Daniel Konermann: Dem Portfoliomanager zufolge hat Union Investment die bestehende Palette an Multi-Asset-Fonds jetzt um ein konservativ ausgerichtetes Produkt ergänzt, „um Anlegern den Einstieg in rentierliche Sparformen zu erleichtern“. | © Union Investment

Daniel Konermann: Dem Portfoliomanager zufolge hat Union Investment die bestehende Palette an Multi-Asset-Fonds jetzt um ein konservativ ausgerichtetes Produkt ergänzt, „um Anlegern den Einstieg in rentierliche Sparformen zu erleichtern“. Foto: Union Investment

Union Investment bietet ab sofort den global investierenden Multi-Asset-Fonds Unianlagemix: Konservativ (ISIN: LU1953916704) an. Der Schwerpunkt des gemischten Portfolios liegt mit etwa 70 Prozent auf Anleihen internationaler Emittenten guter Bonität. Die kurze Zinsbindungsdauer des Rentenanteils soll dabei für eine vergleichsweise hohe Stabilität im Falle von Zinserhöhungen sorgen.

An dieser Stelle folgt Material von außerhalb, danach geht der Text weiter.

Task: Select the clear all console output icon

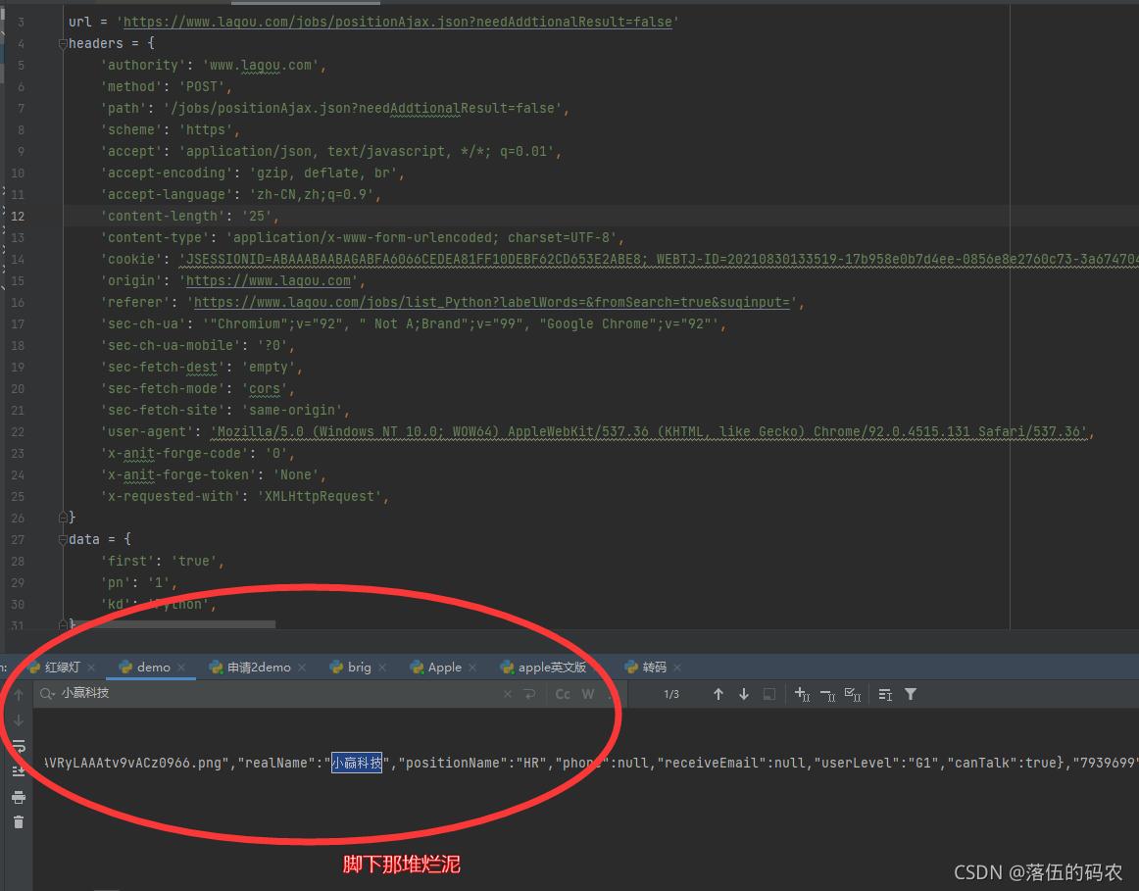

Beimischen kann Portfoliomanager Daniel Konermann aber auch Aktien und Aktienfonds, indirekte Rohstoff-Investments und Absolute-Return-Produkte, um die Ertragschancen zu steigern. Die Aktienquote des Fonds ist aber auf 20 Prozent des Fondsvolumens beschränkt. Der Aktienanteil besteht überwiegend aus dividendenstarken Titeln, die vergleichsweise geringe Kursschwankungen aufweisen.

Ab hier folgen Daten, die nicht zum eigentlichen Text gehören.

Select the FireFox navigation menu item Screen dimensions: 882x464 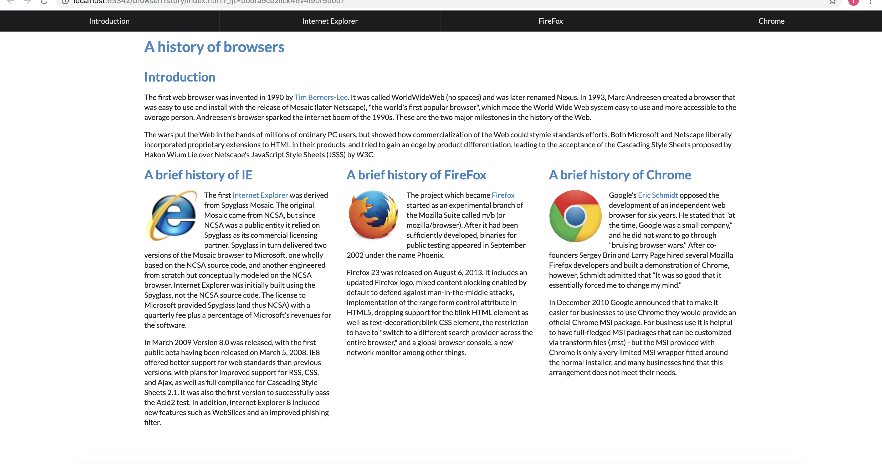click(551, 21)
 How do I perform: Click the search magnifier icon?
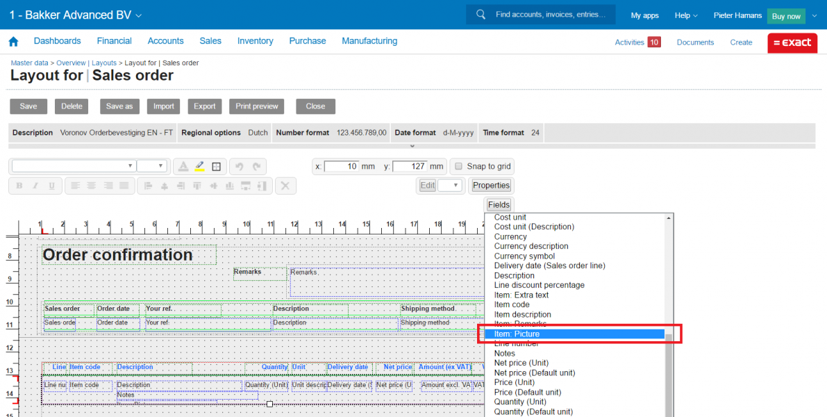(481, 15)
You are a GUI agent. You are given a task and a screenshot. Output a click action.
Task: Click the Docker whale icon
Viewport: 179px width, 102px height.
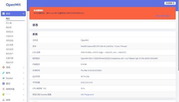pos(4,78)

Fonds für risikoscheue Anleger

„Die Beimischung von hochverzinslichen Unternehmensanleihen, Schwellenländer- sowie Fremdwährungsanlagen und Absolute-Return-Konzepten erhöht die Renditechancen zusätzlich und führt insgesamt zu einem besseren Chance-Risiko-Verhältnis“, erklärt Konermann. Edelmetalle, wie zum Beispiel Gold, kann er ebenfalls in relativ geringem Umfang erwerben, um die Erträge des Portfolios zu stabilisieren.

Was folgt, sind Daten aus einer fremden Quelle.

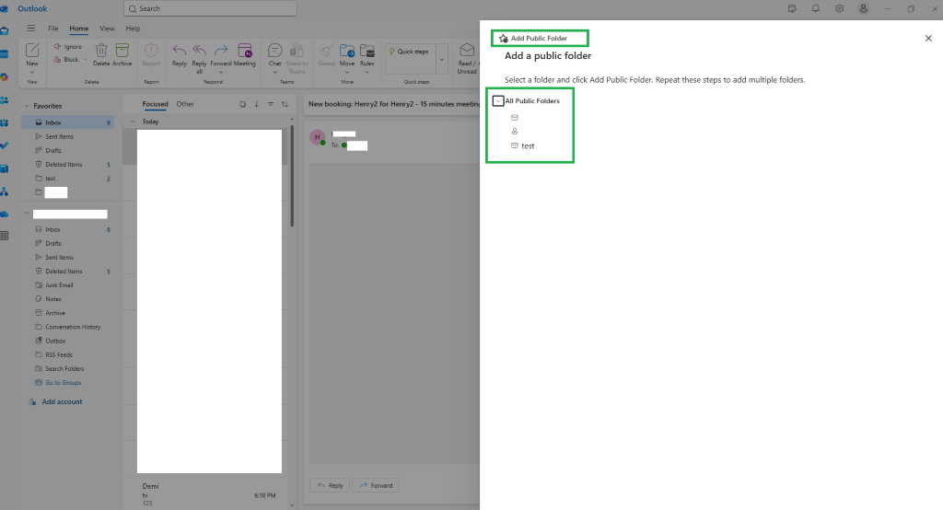Collapse the Today message group
The height and width of the screenshot is (510, 943).
click(x=133, y=122)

Der Fonds eigne sich damit für risikoscheue Anleger mit einem Anlagehorizont von mindestens drei Jahren, die von den Ertragschancen der internationalen Renten- und Aktienmärkte profitieren möchten. Die jährliche Verwaltungsvergütung beträgt bis zu 1,0 Prozent, die Pauschalvergütung 0,2 Prozent pro Jahr. Hinzu kommt eine erfolgsabhängige Vergütung von bis zu 25 Prozent im Falle einer Outperformance.